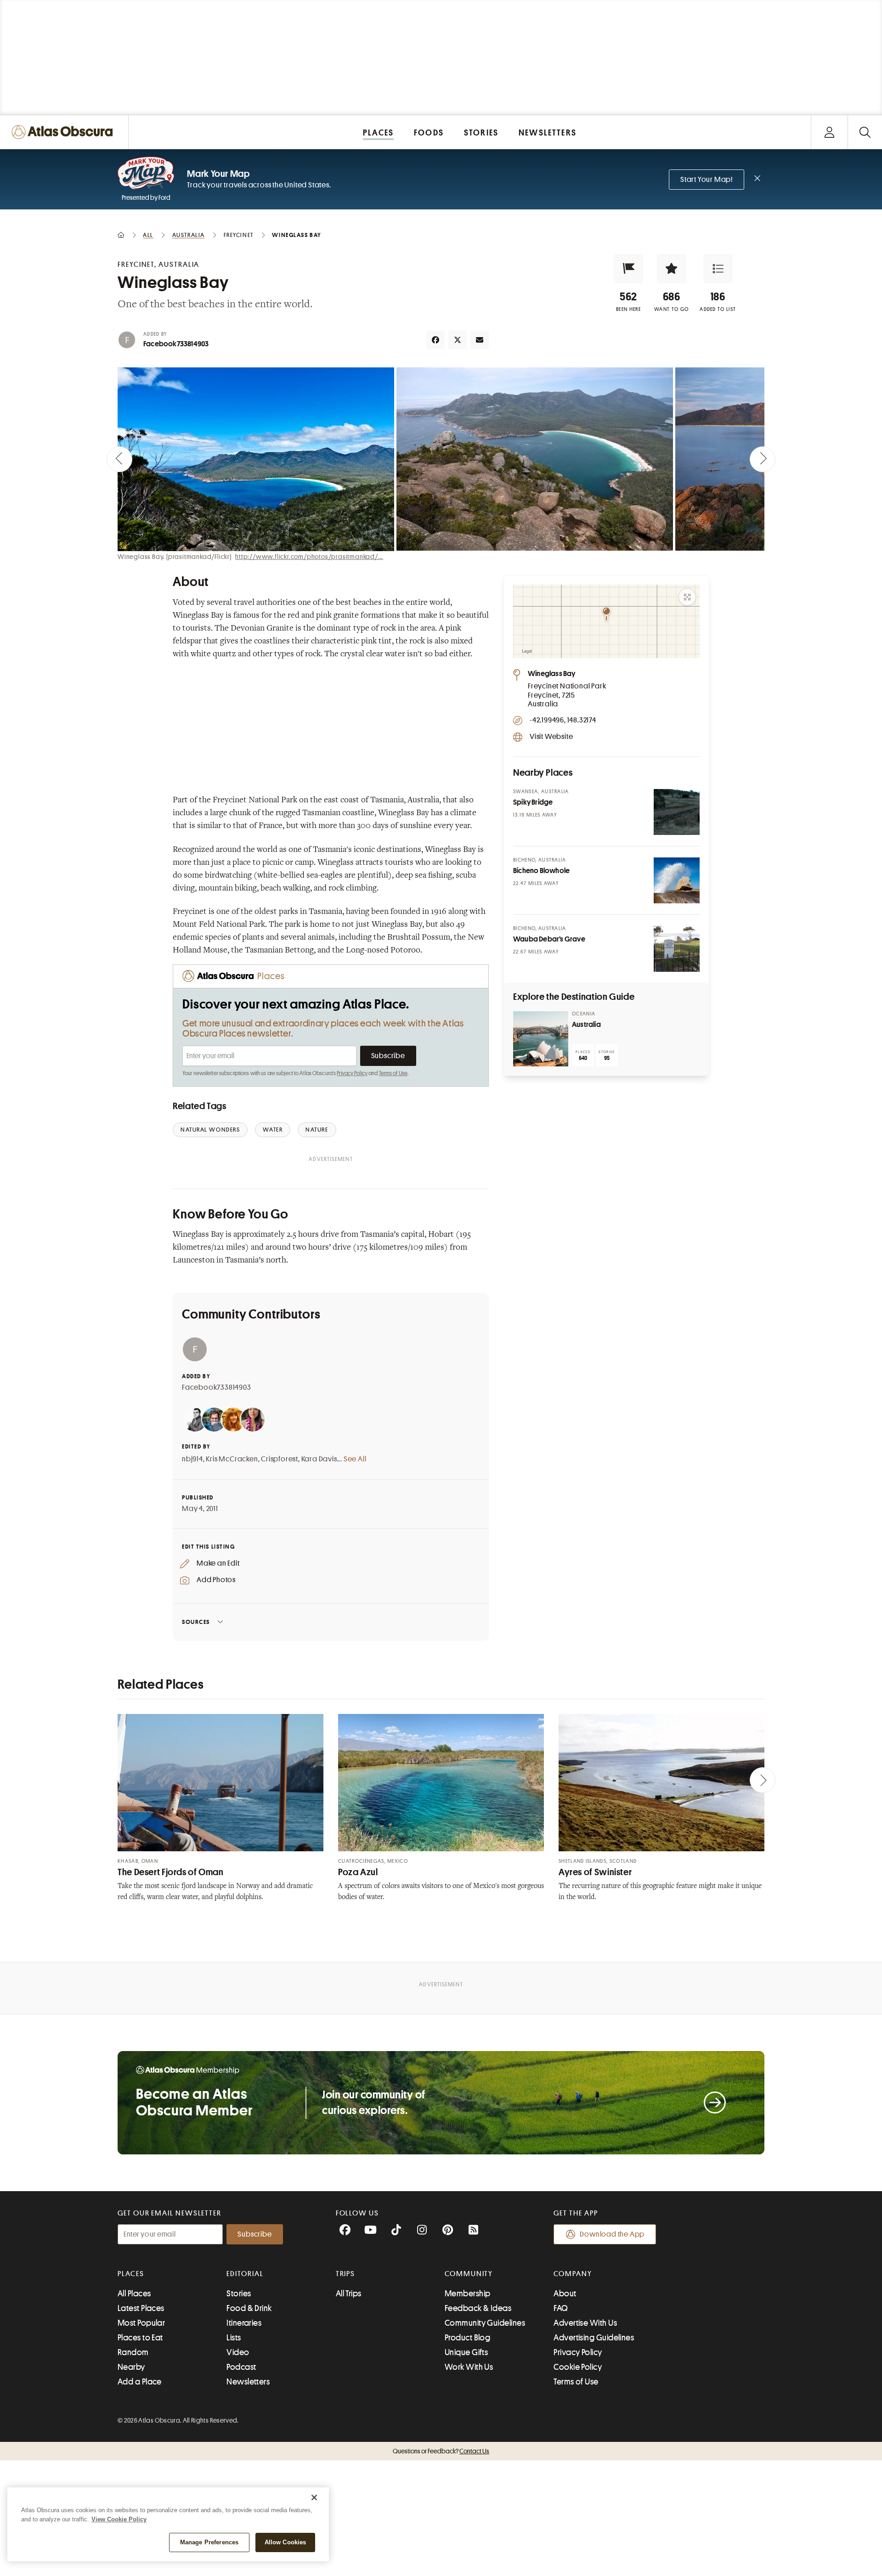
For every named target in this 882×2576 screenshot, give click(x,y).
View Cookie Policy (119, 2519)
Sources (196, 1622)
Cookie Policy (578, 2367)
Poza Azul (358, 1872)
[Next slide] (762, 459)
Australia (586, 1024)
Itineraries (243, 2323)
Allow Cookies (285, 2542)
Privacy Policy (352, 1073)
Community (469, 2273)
* * *
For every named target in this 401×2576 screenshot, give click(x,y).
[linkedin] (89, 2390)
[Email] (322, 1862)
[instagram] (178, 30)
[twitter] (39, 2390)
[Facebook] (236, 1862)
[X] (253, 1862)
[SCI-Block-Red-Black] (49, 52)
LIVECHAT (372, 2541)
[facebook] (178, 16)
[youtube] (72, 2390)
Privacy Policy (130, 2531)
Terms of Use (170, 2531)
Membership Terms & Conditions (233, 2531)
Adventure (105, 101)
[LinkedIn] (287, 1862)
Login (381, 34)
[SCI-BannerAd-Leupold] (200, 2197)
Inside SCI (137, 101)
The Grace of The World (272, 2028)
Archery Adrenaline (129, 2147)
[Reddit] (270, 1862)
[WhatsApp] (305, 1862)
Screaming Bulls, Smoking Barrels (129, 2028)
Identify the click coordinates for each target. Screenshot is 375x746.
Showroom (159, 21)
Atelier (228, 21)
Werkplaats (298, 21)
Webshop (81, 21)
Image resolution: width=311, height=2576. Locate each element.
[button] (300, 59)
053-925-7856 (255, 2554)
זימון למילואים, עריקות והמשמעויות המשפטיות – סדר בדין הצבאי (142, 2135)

» **Your assignment**
All that is wanted is a faithful reproduction of the line above with "For every named target in this 882×2576", the line with "Community (469, 2273)", and every line in between.

» **Answer to this task**
For every named target in this 882×2576 screenshot, give click(x,y).
View Cookie Policy (119, 2519)
Sources (196, 1622)
Cookie Policy (578, 2367)
Poza Azul (358, 1872)
[Next slide] (762, 459)
Australia (586, 1024)
Itineraries (243, 2323)
Allow Cookies (285, 2542)
Privacy Policy (352, 1073)
Community (469, 2273)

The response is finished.